We are a small Episcopal Church on the banks of the Rappahannock in Port Royal, Virginia. We acknowledge that we gather on the traditional land of the first people of Port Royal, the Nandtaughtacund, who are still here, and we honor with gratitude the land itself and the life of the Rappahannock Tribe. Our mission statement is to do God’s Will in all that we do.

Conversion of Paul, Jan 25

On January 25 we remember how Saul (or Paul) of Tarsus, formerly a persecutor of the early Christian Church, was led by God’s grace to become one of its chief spokesmen. Here are two art works that depict the event :

“The Conversion on the Way to Damascus; ” (1601)   “ The Conversion of St. Paul ” Nicolas-Bernard Lepicie, 1767

 "and suddenly a light from heaven shined round about him. And falling on the ground, he heard a voice saying to him: Saul, Saul, why persecutest thou me? Who said: Who art thou, Lord? And he: I am Jesus whom thou persecutest. " Acts 9: 3-5

Italian painter Caravaggio painted the one on the left in 1601 for the Cerasi Chapel of the church of Santa Maria del Popolo, in Rome. The painting depicts the moment recounted in Chapter 9 of Acts of the Apostles when Saul, soon to be the apostle Paul, fell on the road to Damascus.

Caravaggio is close to the Bible. The horse is there and, to hold him, a groom, but the drama is internalized within the mind of Saul. There is no heavenly apparition. He lies on the ground stunned, his eyes closed as if dazzled by the light.

Caravaggio’s style featured a dark background with usually one point of breaking light. Paul is flung off of his horse and is seen on his back on the ground. Although Paul reflects the most light out of all the characters, the attention is given to him in a strange way. Because Paul is on the ground, he is much smaller than the horse, which is also at the center of the painting but he is pictured closer to the viewer.

The second painting constrast with Caravaggio in the use of color and light. This one has some of the most vibrant colors.  Heaven’s light is shown coming dynamically from left to right.  The painting is like the key frame in a movie on the conversion.  At the time Lepicie was a professor at the  Royal Academy of Painting and Sculpture in Paris

A hymn by John Ellerton in 1871 celebrates the event. Here is the first verse.
1 We sing the glorious conquest before Damascus gate, when Saul, the church’s spoiler, came breathing threats and hate; the rav’ning wolf rushed forward full early to the prey; but lo! the Shepherd met him, and bound him fast today.
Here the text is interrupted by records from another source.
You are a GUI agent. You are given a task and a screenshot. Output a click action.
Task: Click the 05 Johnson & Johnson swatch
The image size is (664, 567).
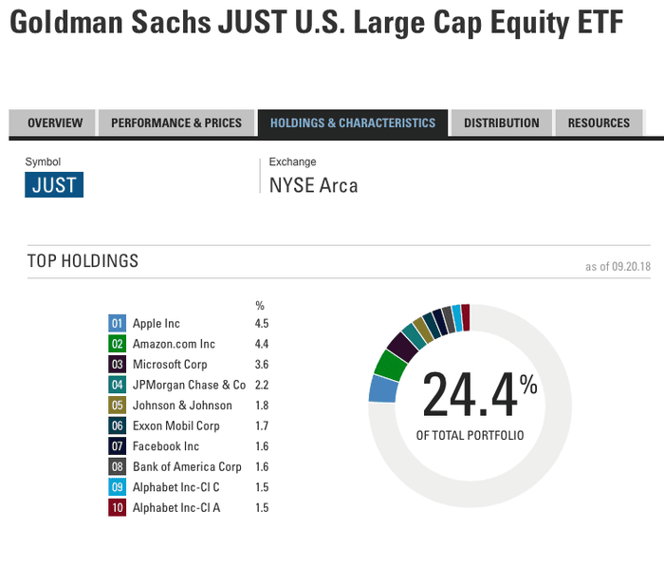pyautogui.click(x=118, y=406)
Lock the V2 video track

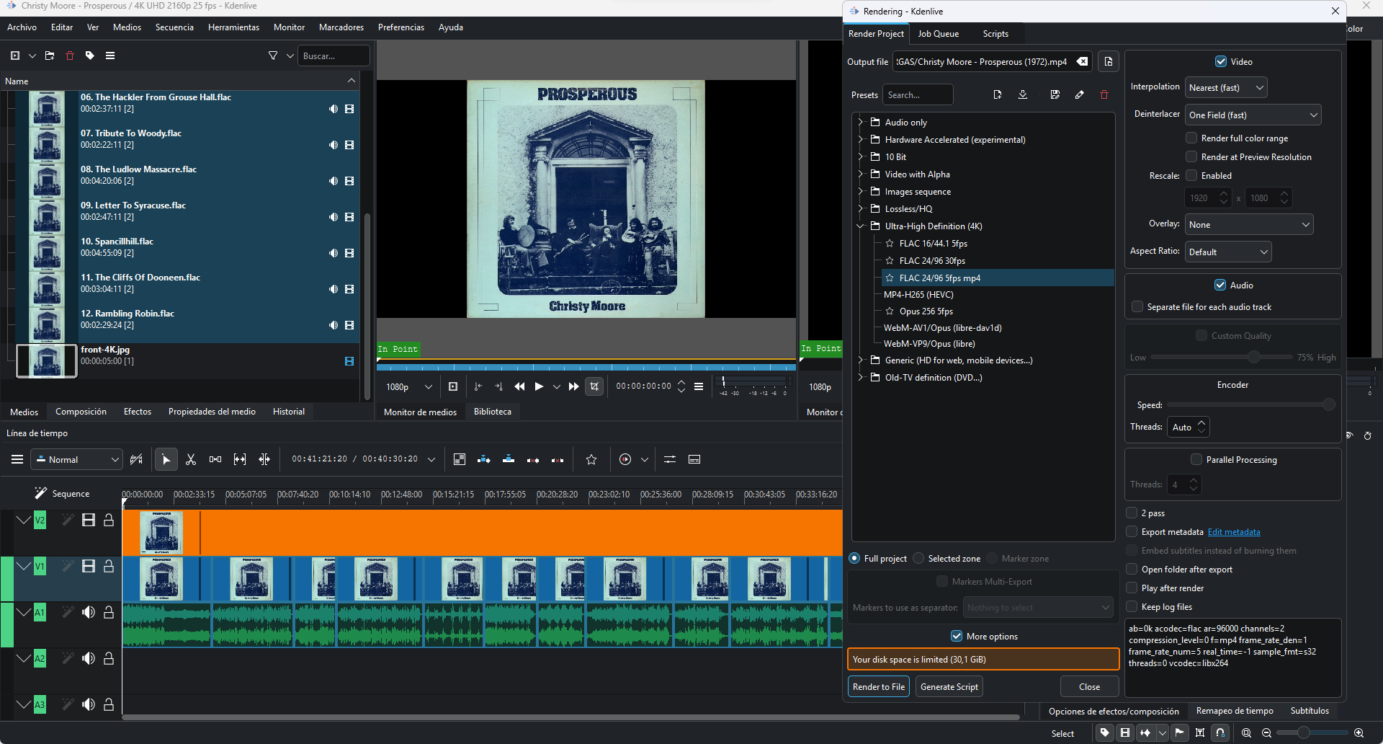tap(109, 520)
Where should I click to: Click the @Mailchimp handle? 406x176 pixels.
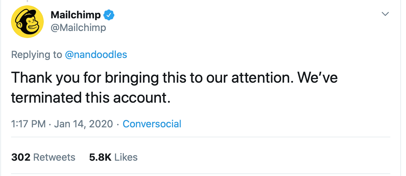pyautogui.click(x=78, y=28)
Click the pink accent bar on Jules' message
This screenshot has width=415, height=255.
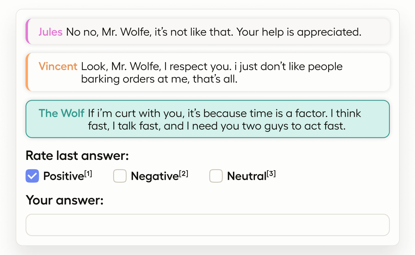point(27,31)
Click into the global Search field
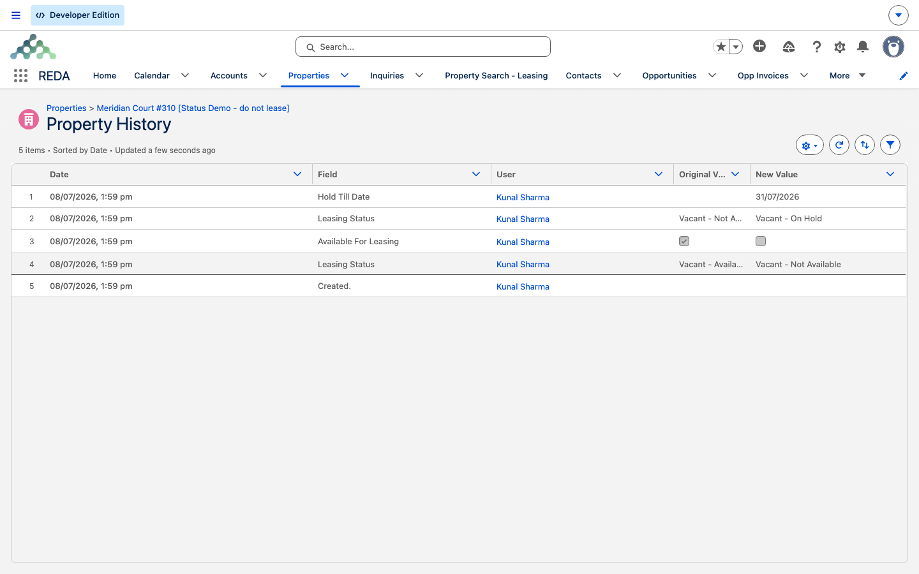Viewport: 919px width, 574px height. 423,47
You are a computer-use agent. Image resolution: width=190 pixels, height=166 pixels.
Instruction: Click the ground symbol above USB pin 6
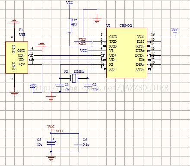(14, 22)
"Exactly when Paul began his bloody mission of savagery against the church of Christ is unknown with any degree of precision. The fear of him was significant, and those beyond the borders of Palestine trembled at the mention of the name of this “wolf” who stalked “the fold of the Lamb” (Acts 9:13,26; cf. 26:11).

"Saul of Tarsus first appears in the biblical record as a witness to the stoning of Stephen, the first martyr to the cause of Christ—even “consenting” to his death (Acts 7:58; 9:1). Henceforth his persecution of Christians, as portrayed in the book of Acts via his own testimony, was relentless—though he thought sincerely he was doing Jehovah’s will (23:1; 26:9). Pursuing the saints even unto foreign cities (26:11), he beat, imprisoned, and had them put to death (22:19). Later he would write that “beyond measure I persecuted the church of God, and made havoc of it” (Galatians 1:13). The horrible memories of these vicious attacks would linger with the sensitive apostle for the balance of his earthly days (cf. 1 Corinthians 15:9; Ephesians 3:8; 1 Timothy 1:15).

"That frenzied ambition to exterminate Christianity from the face of the earth was to radically change, however. And the record of how that occurred is as amazing as it is inspiring.

The Conversion

"According to Luke’s historical record (Acts 9:1ff), Saul, armed with arrest warrants for those of the Christian Way, departed from Jerusalem en route to ancient Damascus, some 140 miles to the north. As he drew near that city, a light brighter than the noonday sun suddenly engulfed him. A voice inquired: “Saul, Saul, why do you continue to persecute me?” The double use of his name suggests a reproof (cf. Matthew 23:37; Luke 10:41; 22:31). Saul responded: “Who are you, Lord?” The title “Lord” was employed at this point as a mere term of respect, for he knew not who had addressed him.

"The voice was identified as Jesus of Nazareth! The stunned persecutor was instructed to enter Damascus where he would be informed as to what he “must do.” Blinded as a consequence of this miraculous vision in which Christ actually appeared to him (9:17; 1 Corinthians 15:8), Saul was led into the city.

"For three agonizing days he fasted and prayed. Finally, Ananias, a messenger selected by God, arrived. He restored Saul’s sight and commanded him to “arise, and be baptized, and wash away your sins, calling on his name” (Acts 22:16). After certain days passed, the former persecutor began to proclaim among his fellow Jews that Jesus “is the Son of God” (see Acts 9:19-22)."